Our first stop was the Piazza del Nettuno, which is connected to the Piazza Maggiore, linking, quite directly, the former political and religious centers of the medieval and Renaissance city. You can see from the image below how the Piazza gets its name--from the famous over life sized, 1566 bronze statue of Neptune by Gianbologna (not a native of the city, but French from Boulogne). Many of the ensemble's forms are based upon ancient statuary (including the obscene mermaids around the base).
As you can see, it has also become a comfy resting place for resident pigeons including the one settled on Neptune's head. Also note the azure sky and orange building...stunning.

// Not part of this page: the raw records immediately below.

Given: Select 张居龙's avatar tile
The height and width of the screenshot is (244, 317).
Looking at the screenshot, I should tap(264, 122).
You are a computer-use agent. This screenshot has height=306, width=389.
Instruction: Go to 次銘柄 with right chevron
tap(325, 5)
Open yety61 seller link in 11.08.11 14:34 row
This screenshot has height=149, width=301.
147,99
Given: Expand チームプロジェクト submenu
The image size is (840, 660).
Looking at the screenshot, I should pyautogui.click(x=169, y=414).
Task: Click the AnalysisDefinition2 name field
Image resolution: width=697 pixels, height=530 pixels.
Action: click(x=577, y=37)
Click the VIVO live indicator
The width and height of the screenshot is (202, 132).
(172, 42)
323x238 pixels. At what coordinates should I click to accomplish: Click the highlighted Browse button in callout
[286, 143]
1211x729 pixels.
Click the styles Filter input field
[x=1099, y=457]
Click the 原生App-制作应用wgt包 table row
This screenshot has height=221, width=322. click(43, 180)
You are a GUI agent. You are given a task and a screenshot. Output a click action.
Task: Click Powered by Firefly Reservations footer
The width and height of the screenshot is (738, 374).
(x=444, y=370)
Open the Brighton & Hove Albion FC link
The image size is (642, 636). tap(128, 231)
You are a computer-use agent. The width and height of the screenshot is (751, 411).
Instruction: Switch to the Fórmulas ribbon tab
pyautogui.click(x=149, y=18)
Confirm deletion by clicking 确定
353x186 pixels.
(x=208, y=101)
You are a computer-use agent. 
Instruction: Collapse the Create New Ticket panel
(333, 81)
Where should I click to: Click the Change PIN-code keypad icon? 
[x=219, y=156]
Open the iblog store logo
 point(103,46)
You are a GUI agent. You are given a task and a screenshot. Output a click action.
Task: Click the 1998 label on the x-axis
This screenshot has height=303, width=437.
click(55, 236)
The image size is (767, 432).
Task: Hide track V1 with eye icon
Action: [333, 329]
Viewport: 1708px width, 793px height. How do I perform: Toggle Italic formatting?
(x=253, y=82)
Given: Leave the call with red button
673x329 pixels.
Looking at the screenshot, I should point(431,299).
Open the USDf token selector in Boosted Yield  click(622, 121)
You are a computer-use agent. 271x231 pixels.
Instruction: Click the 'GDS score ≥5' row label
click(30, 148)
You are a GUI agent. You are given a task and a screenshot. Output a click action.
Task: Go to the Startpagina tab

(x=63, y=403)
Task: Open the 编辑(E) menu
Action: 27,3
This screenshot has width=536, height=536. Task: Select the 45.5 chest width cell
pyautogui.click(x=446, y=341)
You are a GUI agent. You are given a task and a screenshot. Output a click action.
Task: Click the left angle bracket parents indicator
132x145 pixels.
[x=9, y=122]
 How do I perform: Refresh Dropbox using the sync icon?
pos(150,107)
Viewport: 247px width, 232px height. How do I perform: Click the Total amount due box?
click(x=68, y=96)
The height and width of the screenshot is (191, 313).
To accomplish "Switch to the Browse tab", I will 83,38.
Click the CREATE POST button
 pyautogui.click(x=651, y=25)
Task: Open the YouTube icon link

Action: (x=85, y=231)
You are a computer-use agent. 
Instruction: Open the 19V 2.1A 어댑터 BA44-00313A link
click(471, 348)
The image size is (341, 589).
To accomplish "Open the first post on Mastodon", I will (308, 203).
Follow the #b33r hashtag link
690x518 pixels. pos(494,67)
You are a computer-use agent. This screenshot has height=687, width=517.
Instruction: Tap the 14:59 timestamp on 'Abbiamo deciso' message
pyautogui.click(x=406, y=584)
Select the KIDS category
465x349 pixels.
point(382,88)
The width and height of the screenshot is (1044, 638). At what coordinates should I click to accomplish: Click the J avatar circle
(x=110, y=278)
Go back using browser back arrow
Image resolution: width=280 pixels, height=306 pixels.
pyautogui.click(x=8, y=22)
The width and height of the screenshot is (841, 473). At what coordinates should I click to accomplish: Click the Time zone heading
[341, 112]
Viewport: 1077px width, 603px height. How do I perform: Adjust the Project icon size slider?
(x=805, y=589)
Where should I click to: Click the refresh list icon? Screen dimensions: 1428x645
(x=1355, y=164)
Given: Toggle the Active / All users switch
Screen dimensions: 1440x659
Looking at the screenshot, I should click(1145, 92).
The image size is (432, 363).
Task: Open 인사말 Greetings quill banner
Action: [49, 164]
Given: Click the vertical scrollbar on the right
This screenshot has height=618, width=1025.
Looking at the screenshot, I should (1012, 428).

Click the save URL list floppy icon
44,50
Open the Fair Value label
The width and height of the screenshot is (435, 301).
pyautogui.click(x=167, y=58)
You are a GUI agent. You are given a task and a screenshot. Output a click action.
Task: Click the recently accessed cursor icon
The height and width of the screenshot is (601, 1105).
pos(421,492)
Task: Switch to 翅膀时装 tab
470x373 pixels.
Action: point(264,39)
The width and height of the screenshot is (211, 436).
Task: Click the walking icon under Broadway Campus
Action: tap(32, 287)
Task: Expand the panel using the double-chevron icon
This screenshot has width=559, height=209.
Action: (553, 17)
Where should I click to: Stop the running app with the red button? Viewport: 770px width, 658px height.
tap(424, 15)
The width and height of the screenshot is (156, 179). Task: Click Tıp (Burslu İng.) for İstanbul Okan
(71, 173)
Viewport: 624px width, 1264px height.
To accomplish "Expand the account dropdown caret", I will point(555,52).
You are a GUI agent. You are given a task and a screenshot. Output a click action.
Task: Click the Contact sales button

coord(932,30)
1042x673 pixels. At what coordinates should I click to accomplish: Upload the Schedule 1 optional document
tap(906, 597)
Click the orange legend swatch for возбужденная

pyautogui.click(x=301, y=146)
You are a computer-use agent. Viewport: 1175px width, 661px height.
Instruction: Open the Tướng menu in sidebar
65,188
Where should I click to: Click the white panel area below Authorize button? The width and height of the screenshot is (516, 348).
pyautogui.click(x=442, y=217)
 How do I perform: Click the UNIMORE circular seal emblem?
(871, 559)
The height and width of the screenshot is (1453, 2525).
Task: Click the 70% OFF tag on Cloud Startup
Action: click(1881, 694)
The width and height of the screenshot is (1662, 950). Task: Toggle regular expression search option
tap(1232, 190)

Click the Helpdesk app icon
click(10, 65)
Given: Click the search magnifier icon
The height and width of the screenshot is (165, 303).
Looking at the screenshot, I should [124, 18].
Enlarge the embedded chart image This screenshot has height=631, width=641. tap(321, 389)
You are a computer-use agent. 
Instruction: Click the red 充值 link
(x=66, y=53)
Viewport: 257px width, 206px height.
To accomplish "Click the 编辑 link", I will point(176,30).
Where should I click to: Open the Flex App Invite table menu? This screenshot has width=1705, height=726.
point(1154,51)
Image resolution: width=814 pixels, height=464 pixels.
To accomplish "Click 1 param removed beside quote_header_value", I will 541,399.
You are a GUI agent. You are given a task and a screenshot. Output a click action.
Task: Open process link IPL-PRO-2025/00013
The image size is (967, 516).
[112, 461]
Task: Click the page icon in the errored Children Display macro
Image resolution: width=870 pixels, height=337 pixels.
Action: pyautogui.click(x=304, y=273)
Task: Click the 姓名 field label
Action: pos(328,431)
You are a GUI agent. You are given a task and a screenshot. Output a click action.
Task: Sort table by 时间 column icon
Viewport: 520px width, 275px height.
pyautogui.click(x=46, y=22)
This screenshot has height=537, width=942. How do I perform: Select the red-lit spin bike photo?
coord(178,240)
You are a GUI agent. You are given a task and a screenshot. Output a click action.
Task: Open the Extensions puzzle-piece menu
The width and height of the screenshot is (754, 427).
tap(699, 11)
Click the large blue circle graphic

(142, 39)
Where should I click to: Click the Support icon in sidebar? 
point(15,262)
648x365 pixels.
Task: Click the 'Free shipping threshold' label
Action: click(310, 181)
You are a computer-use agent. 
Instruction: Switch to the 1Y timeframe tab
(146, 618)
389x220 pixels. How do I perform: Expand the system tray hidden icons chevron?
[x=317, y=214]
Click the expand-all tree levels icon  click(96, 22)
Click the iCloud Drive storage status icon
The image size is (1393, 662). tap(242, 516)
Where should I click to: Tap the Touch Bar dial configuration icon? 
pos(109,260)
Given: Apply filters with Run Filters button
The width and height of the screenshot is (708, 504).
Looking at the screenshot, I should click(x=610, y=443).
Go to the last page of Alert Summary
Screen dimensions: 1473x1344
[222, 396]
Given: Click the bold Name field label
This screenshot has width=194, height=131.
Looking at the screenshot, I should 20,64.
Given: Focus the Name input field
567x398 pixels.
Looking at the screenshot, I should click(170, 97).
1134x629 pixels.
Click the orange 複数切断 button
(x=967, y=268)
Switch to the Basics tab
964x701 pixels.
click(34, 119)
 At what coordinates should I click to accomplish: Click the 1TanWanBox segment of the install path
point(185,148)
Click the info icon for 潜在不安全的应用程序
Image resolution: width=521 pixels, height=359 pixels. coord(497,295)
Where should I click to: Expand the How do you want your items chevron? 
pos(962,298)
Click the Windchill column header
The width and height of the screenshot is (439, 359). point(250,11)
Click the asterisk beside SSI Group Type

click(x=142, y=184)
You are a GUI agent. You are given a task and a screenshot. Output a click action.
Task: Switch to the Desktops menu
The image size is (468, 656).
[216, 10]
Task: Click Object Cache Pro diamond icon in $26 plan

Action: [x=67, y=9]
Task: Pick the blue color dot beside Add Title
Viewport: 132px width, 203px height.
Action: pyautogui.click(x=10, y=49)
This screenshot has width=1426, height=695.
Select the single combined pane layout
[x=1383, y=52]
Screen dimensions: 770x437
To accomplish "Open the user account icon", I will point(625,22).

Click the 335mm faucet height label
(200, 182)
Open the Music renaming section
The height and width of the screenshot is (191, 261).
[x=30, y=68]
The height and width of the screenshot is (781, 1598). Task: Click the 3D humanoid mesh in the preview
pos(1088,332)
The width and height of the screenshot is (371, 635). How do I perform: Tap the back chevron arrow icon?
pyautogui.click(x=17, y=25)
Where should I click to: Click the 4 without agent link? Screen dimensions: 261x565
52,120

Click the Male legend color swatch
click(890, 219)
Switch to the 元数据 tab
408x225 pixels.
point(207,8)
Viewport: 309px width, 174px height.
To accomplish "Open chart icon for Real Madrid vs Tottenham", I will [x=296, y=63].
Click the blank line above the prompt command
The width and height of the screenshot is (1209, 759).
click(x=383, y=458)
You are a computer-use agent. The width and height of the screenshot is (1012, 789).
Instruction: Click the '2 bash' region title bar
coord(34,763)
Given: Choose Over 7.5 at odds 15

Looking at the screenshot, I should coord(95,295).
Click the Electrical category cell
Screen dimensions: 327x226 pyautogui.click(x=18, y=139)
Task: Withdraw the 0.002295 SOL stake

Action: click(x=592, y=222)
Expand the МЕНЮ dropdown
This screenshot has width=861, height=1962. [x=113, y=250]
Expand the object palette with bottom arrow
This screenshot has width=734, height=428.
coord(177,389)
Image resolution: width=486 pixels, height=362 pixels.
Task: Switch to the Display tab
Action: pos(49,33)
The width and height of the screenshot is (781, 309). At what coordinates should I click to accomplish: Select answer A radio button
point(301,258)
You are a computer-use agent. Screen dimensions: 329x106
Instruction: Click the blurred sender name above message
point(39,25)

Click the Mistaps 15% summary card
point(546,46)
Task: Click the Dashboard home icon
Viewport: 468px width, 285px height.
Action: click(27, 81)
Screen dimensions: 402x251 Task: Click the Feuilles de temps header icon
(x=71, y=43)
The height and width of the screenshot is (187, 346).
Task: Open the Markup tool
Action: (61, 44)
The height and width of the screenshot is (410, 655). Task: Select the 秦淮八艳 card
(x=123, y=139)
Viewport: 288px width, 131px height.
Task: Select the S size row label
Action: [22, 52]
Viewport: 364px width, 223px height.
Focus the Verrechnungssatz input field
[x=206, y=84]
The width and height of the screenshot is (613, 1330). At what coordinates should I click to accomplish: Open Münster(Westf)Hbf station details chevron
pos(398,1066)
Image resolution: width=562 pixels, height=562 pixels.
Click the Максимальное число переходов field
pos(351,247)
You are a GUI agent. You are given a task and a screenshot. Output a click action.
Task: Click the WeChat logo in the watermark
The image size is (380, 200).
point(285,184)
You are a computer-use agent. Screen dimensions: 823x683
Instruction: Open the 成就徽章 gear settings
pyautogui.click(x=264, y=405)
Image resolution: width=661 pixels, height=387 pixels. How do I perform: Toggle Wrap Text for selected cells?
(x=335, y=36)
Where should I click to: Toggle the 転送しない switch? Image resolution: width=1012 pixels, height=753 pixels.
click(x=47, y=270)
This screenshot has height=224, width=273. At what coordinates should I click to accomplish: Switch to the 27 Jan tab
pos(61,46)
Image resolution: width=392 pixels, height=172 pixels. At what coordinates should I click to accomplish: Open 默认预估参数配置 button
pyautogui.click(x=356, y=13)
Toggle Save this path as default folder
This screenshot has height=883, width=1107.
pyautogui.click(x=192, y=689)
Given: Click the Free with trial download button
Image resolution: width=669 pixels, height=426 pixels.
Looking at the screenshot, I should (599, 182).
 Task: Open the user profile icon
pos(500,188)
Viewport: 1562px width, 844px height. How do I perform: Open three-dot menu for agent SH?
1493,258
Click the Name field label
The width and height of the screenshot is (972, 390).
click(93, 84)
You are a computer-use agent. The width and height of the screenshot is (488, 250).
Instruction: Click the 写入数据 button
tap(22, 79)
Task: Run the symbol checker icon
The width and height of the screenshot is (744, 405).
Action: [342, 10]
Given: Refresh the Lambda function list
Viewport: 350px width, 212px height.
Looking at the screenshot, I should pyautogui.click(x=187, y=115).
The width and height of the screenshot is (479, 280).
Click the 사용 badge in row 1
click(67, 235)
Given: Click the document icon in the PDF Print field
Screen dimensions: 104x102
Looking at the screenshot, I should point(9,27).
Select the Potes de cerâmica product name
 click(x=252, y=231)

Next we rounded the corner and entered the church of San Petronio with its curiously half-finished facade. Medieval and Renaissance Italians were notorious for not finishing the facades of their churches, which essentially amounted to a layer of expensive "marble icing" over the building's exterior. As a result, Italian facades are not architecturally integral to the structure's stability, so when money ran out or enthusiasm waned or committees couldn't make decisions (often!) facades were not finished and so it was the case here.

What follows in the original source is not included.